Pagine e pagine di verbali. Vuota il sacco il boss 43enne Carmelo D’Amico, indiscusso capo di Cosa nostra barcellonese, che da diverse settimane ha deciso di raccontare ai magistrati della Direzione distrettuale antimafia di Messina tutto quello che sa sulla criminalità della zona tirrenica di cui lui è stato braccio armato.
Un pentimento che non fa dormire sonni tranquilli a chi in questi anni lo ha affiancato e che apre nuovi spiragli per chiudere il cerchio su importanti episodi di lupara bianca: è iniziata infatti anche una campagna di scavo sul torrente Patrì nel territorio di Rodì Milici, dove secondo le indicazioni di D’Amico, si troverebbe un cimitero di mafia dove sarebbero stati sepolti i morti ammazzati sin dagli anni 90.

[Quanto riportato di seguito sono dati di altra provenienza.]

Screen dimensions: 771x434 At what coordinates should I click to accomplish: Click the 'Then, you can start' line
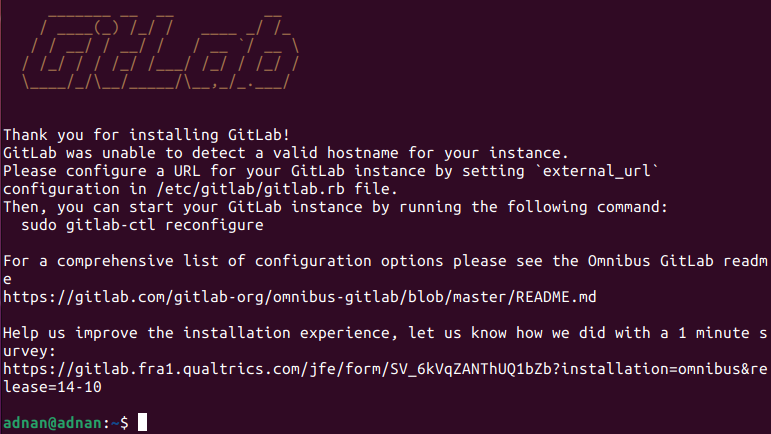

Si andrà avanti a scavare sino a San Filippo del Mela e le zone di campagna e le colline che sovrastano Barcellona Pozzo di Gotto e Terme Vigliatore. Le operazioni sono coordinate dai sostituti procuratori della Dda di Messina Vito Di Giorgio, Angelo Cavallo, Giuseppe Verzera e Fabrizio Monaco,e condotte dalla polizia del Commissariato di Barcellona al comando del vicequestore aggiunto Mario Ceraolo, dai carabinieri del Ros (Raggruppamento operativo speciale) di Messina al comando del capitano Gabriele Ventura, dai carabinieri del Ris (Raggruppamento investigazioni scientifiche) di Messina diretti dal colonnello Sergio Schiavone e dai carabinieri della Compagnia di Barcellona Pozzo di Gotto al comando del capitano Filippo Tancon Lutteri.

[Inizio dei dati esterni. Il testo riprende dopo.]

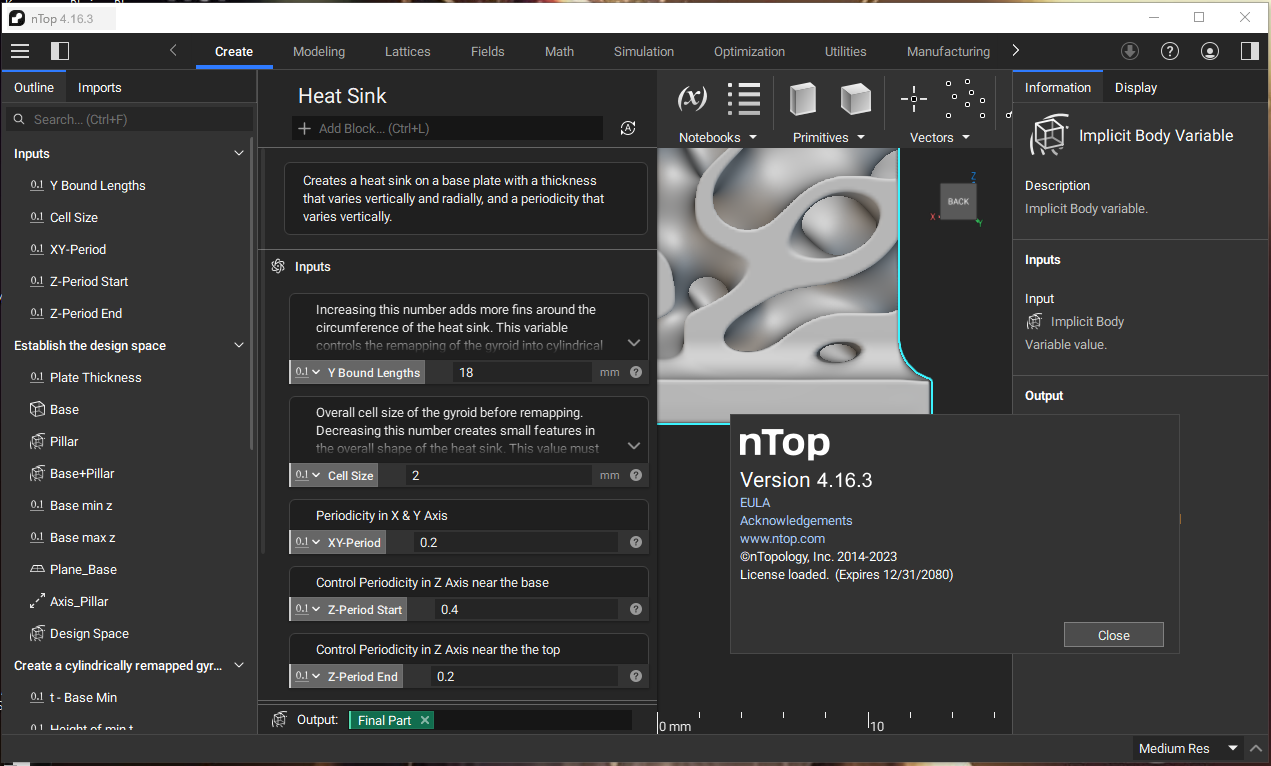The image size is (1271, 766).
Task: Open the Notebooks variable (x) icon
Action: (692, 98)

Dopo un paio di anni al carcere duro e le condanne riportate in diversi procedimenti, dall’operazione Pozzo all’operazione Gotha, il boss ha deciso di seguire la strada iniziata dal’ex capo dei mazzarroti Carmelo Bisognano e da Salvatore Campisi, ex capo emergente della cosca di Terme Vigliatore.